Never have five letters cut so deep, and they weren’t even directed at me,’ Bob wrote in a lengthy Facebook post next to the picture of Christopher’s worksheet.

‘It was just an overly simplistic statement that spoke volumes.’

It was then that Bob realized just how lonely his son was, and how sad he was that he had no friends.

‘Usually, I have to figure out what Christopher is trying to say, as his manner of speaking is very straightforward; very black and white,’ Bob wrote.

‘This time I did not.

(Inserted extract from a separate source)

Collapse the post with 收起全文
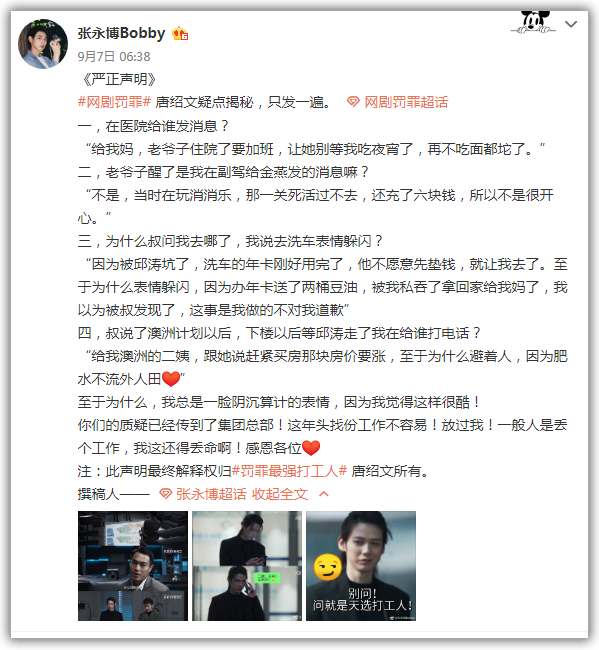Image resolution: width=599 pixels, height=650 pixels. pyautogui.click(x=280, y=494)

It’s clear to me that he desperately wants to be part of the group, but his challenges make it difficult for his peers to include him.’

Bob wrote that he knew he didn’t have an easy solution to his son’s loneliness, a quick cure to make the pain go away.

‘The reality is that I have to rely on the compassion of others to be incredibly understanding in order just to sit next to him, engage him, and make him feel included,’ he wrote.

It was a situation that reminded Bob of a recent viral story, when Florida State football player Travis Rudolph ate lunch with an autistic boy who was sitting by himself.

Rudolph was visiting a Tallahassee middle school when he spotted sixth grader Bo Paske eating alone in the cafeteria, and decided to sit next to him.

A teacher snapped a picture of the sweet moment and it was later revealed that Rudolph had since inspired other children to eat with Bo every day.

‘If that football player had not sat down next to that child, and if it hadn’t become a national news story, that kid would still be sitting by himself today,’ Bob wrote.

‘And it’s not their fault…. that’s the saddest part,’ he continued. ‘They were clearly not taught to embrace and accept the differences of others.’

Bob then admitted that if Christopher was not on the autism spectrum, he would be like the many other parents who never teach this lesson to their children.

The only solution I can come up with is to share this with you and ask that you have a conversation with your kids,’ he wrote.

‘Please tell them that children with special needs understand far more than we give them credit for. They notice when others exclude them.’

‘They notice when they are teased behind their back. But mostly they are very much in tune when they are treated differently from everyone else.’

‘Trust me when I tell you this hurts them. Even if it’s not obvious to you and me.’